The IEP team will talk with you and your teen about goals for the future.
The transition IEP also addresses where your teen will live in adulthood. If independent living, supervised living, or a group home are options, the IEP may outline what supports need to be in place to make this possible. This could include instruction on the basics of navigating the world alone, such as how to take a public bus, or lessons on how to manage money and plan healthy meals.
Step 2: Register Your Teen
You state's developmental disabilities agency may be able to connect you with programs and services that benefit your teen. For your teen to be eligible, you must register him or her with the state's developmental disabilities agency. Waiting lists for certain programs, such as group home placement, can be as long as 10 years, so register as early as possible.
To learn more about the benefits available to your teen and how to apply for assistance, visit the U.S. government's Benefit Finder.
Step 3: Explore Education After High School
If your teen is interested in pursuing higher education or job training, but you're not sure what would be a good fit, look into what's available. There are many paths that people can take, including:
- Traditional 4-year colleges. Colleges and universities should have an office of disabilities services, which can connect your teen with services and programs that can help. For example, some schools offer support programs, peer mentoring, and flexible schedules to accommodate your teen's pace of learning. Online degree programs may be beneficial for students who learn better outside a classroom setting.
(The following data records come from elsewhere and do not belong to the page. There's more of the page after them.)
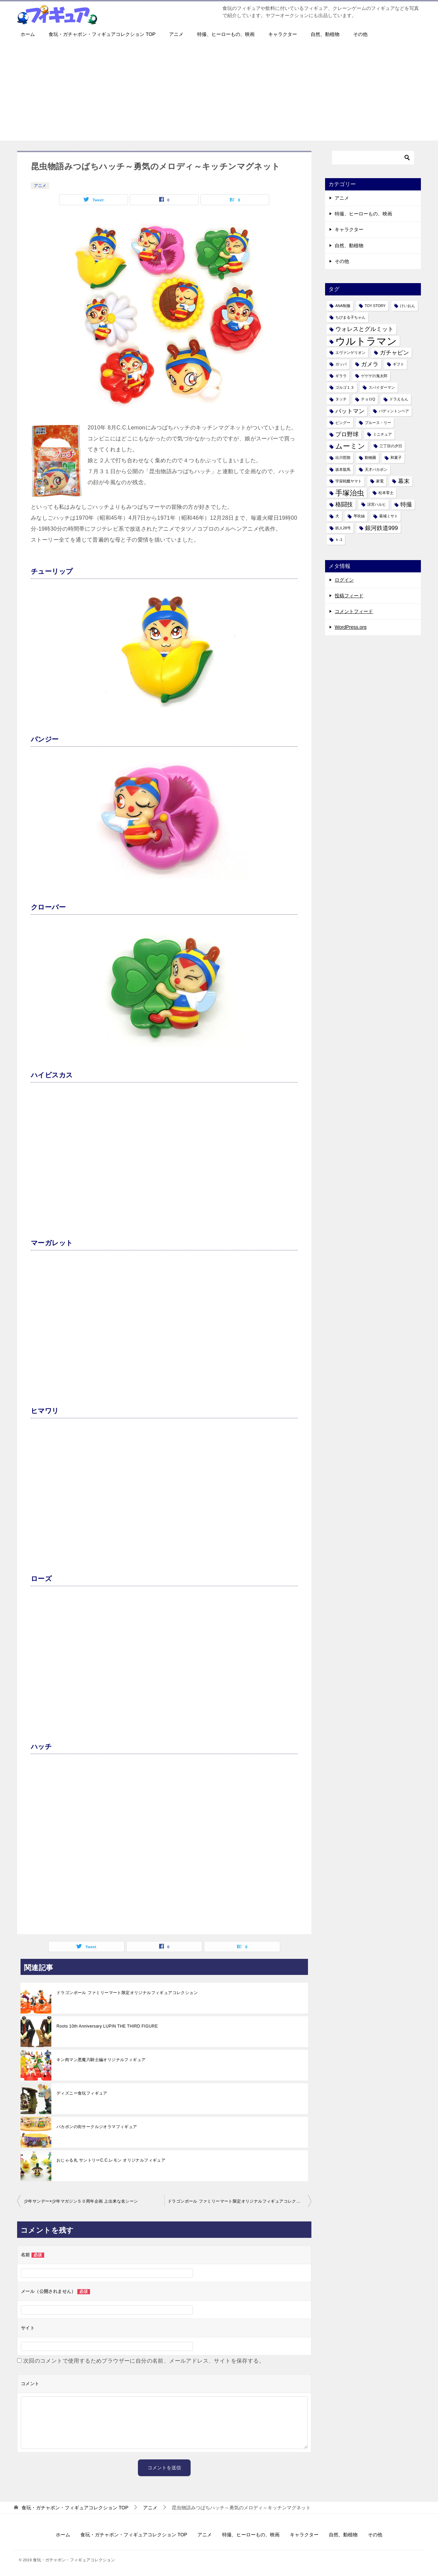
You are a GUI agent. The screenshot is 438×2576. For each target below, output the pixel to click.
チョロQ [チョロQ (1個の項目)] (368, 399)
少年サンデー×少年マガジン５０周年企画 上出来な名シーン (81, 2201)
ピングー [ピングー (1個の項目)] (342, 423)
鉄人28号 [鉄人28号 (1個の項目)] (343, 528)
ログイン (344, 580)
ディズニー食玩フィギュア (81, 2093)
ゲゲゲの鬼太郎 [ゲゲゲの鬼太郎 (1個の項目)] (374, 376)
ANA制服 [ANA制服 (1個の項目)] (342, 306)
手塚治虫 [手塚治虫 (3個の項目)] (349, 493)
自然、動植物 (325, 34)
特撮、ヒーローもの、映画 (226, 34)
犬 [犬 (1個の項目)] (337, 516)
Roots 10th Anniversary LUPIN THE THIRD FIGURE (107, 2026)
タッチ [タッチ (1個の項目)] (341, 399)
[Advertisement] (219, 93)
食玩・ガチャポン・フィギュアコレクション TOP (102, 34)
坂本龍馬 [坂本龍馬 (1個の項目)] (342, 469)
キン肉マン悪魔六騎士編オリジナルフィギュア (100, 2059)
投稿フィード (349, 595)
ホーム (28, 34)
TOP (75, 2507)
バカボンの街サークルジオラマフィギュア (96, 2126)
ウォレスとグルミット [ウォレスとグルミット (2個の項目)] (364, 329)
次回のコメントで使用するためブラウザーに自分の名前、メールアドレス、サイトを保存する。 (144, 2361)
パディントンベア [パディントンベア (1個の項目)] (394, 411)
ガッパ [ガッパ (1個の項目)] (341, 364)
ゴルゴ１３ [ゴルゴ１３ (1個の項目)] (344, 387)
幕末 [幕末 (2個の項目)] (404, 481)
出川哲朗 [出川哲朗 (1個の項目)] (342, 457)
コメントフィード (354, 611)
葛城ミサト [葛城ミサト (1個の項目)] (388, 516)
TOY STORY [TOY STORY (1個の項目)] (375, 306)
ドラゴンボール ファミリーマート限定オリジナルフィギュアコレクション (127, 1992)
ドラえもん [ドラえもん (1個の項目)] (398, 399)
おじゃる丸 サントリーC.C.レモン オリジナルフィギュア (110, 2160)
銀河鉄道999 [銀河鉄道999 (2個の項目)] (381, 528)
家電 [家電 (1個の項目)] (380, 481)
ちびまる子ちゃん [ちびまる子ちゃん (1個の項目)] (350, 317)
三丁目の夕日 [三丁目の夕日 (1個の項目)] (390, 446)
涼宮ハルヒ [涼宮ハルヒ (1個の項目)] (376, 504)
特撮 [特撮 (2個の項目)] (406, 504)
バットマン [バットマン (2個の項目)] (349, 411)
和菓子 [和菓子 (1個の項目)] (396, 457)
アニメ (176, 34)
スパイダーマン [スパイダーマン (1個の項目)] (382, 387)
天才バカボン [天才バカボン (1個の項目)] (376, 469)
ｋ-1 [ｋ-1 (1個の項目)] (338, 539)
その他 (360, 34)
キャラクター (282, 34)
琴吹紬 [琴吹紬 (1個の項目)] (359, 516)
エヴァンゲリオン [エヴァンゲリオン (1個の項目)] (350, 352)
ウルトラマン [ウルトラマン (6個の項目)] (366, 341)
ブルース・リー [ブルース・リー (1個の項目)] (378, 423)
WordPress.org (350, 627)
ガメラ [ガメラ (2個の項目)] (369, 364)
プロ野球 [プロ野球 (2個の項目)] (347, 434)
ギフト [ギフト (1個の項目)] (398, 364)
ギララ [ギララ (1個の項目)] (341, 376)
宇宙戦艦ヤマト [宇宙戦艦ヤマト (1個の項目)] (348, 481)
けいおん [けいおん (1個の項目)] (407, 306)
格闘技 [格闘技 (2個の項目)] (344, 504)
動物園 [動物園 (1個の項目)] (370, 457)
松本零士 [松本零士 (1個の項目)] (386, 493)
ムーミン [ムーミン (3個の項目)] (350, 446)
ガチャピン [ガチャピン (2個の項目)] (394, 352)
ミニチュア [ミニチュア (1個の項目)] (382, 434)
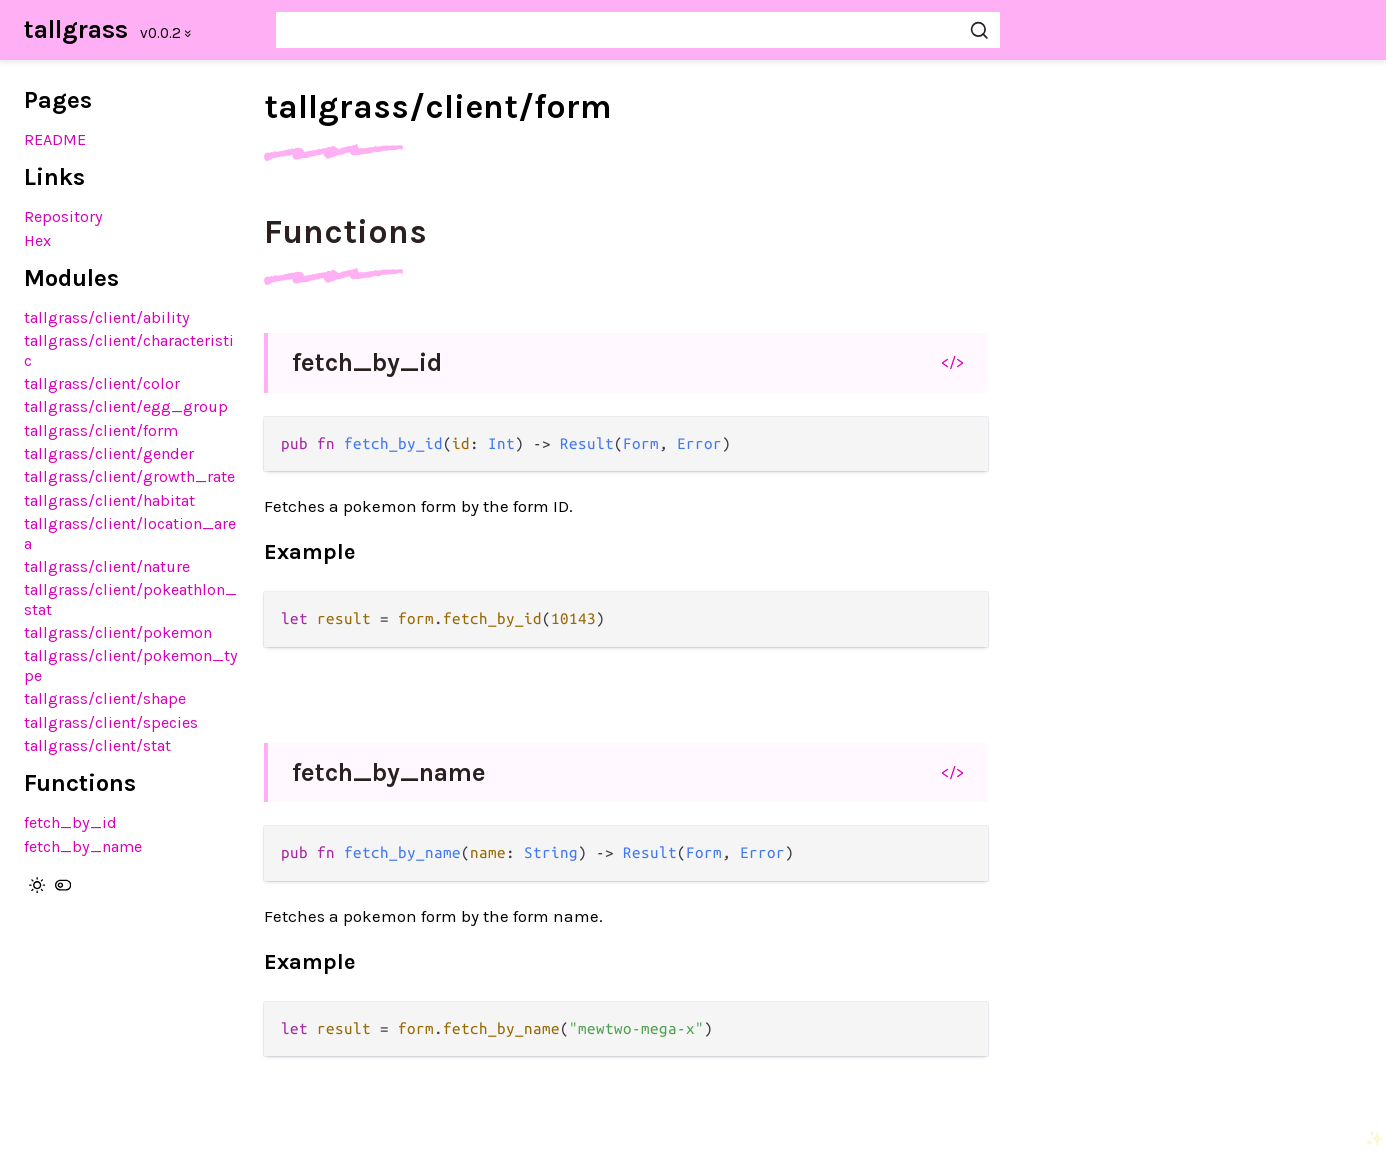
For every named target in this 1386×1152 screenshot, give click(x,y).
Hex (37, 240)
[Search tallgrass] (638, 30)
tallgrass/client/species (111, 722)
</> (952, 362)
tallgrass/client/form (101, 430)
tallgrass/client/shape (105, 698)
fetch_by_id (70, 822)
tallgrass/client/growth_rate (129, 476)
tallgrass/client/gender (109, 453)
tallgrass (76, 29)
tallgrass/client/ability (107, 317)
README (55, 139)
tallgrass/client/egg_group (126, 406)
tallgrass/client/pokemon (118, 632)
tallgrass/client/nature (107, 566)
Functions (345, 232)
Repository (63, 216)
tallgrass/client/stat (97, 745)
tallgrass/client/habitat (109, 500)
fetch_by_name (83, 846)
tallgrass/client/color (102, 383)
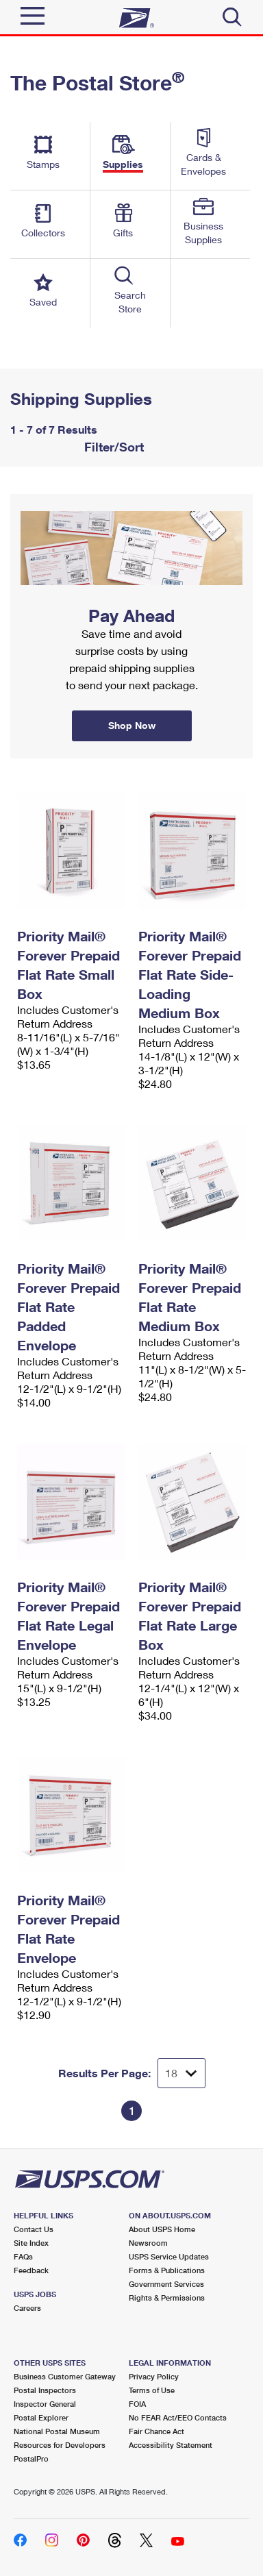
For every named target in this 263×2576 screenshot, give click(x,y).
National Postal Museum (57, 2431)
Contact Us (33, 2229)
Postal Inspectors (45, 2390)
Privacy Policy (154, 2376)
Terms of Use (152, 2390)
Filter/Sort (112, 446)
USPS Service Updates (169, 2256)
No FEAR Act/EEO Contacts (178, 2417)
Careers (27, 2307)
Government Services (166, 2283)
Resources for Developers (59, 2444)
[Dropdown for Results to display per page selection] (181, 2073)
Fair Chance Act (156, 2431)
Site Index (31, 2242)
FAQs (23, 2256)
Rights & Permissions (167, 2297)
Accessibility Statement (170, 2444)
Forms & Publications (167, 2270)
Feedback (31, 2270)
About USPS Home (162, 2229)
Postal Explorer (41, 2417)
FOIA (137, 2403)
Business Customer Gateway (65, 2376)
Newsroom (148, 2242)
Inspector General (45, 2403)
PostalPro (31, 2458)
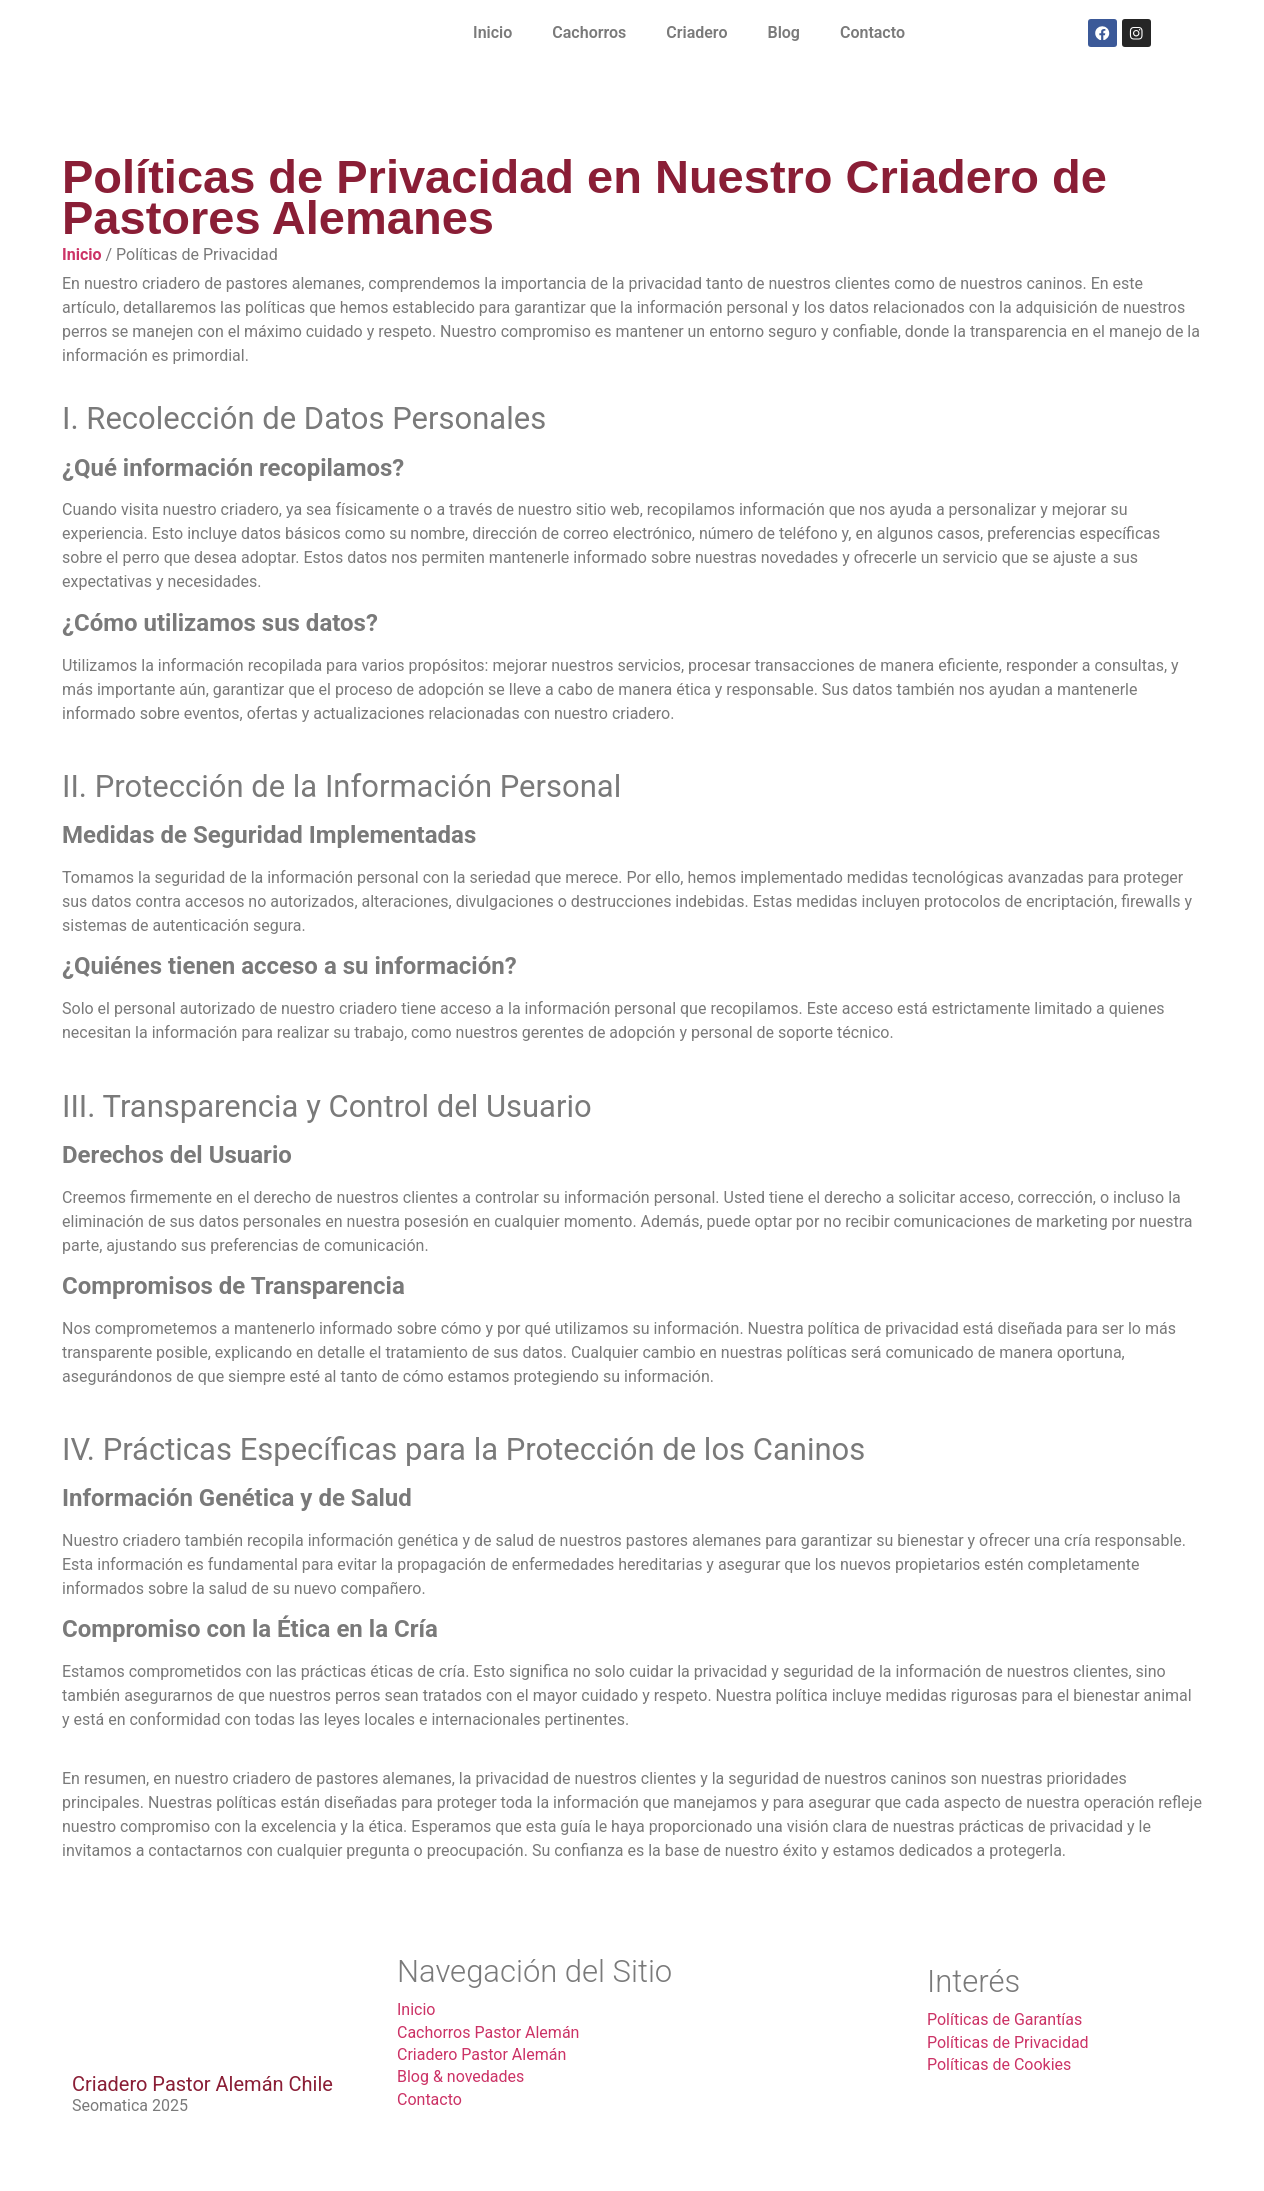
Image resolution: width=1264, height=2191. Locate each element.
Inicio (492, 32)
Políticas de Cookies (999, 2064)
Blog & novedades (460, 2076)
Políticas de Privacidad (1008, 2042)
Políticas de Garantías (1004, 2019)
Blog (783, 32)
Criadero (696, 32)
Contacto (872, 32)
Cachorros (589, 32)
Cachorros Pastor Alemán (488, 2032)
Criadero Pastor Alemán (481, 2054)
- Community and 2-year colleges. Some community colleges have special programs for adults with developmental disabilities. See if there's one in your area.
- Vocational or technical/trade schools that give teens hands-on training in a variety of trades.
- Adult education that teaches life skills, such as cooking, cleaning, job training, and financial literacy. If your son or daughter didn't have these classes in high school, they may be offered through your local community college.
When deciding what's best for your teen, sit down together and talk about interests and abilities. If you need help deciding what sort of real-world job skills your teen has, consider talking to a vocational counselor. A vocational counselor can help identify skills that employers need.
Remember that your teen is still growing and learning every day. By the time high school ends, he or she may decide to go in a different direction. So be flexible and keep the options open as you plan for the future.
Step 4: Do the Legal Work
When kids turn 18, no matter what their abilities, they're considered adults in the eyes of the law. If your teen cannot make decisions about medical or financial affairs, consider securing a power of attorney. This will let you continue to make medical or financial decisions on your teen's behalf.
Also, look into health insurance options. For now, adult children can remain on a parent's private health insurance until age 26. After that age, a young adult may qualify for health coverage through Medicaid. Your teen also may qualify for Social Security and Supplemental Security Income (SSI), so find out how to ensure that he or she gets all the benefits to which he or she is entitled.
Now is also time to take another look at your will. You might have other children who are coming into adulthood. Consider talking with your other kids about the care your teen will need in adulthood, and whether they want to be involved in that care.
Step 5: Address Issues of Sexuality
Your teen's body is maturing. This means that he or she might want to have a romantic relationship that may include sex. If your teen is able, have him or her talk to the doctor about protection from unwanted pregnancy and sexually transmitted diseases (STDs).
Unfortunately, people with disabilities are more likely to be victims of sexual assault. So it's important to talk with your teen about appropriate versus inappropriate touch and sexual behavior. Let your teen know to come to you if he or she ever feels uncomfortable, or if someone touches your teen in an inappropriate way.
Step 6: Find New Doctors
You may have relied on the same team of pediatricians, specialists, and therapists for your child's entire life. But most child-focused health care providers will require that your teen transition to adult care by age 21.
Talk with the current care providers for referrals to others who can care for your teen in adulthood. Also, friends, support groups, or national autism awareness groups might be able to recommend providers.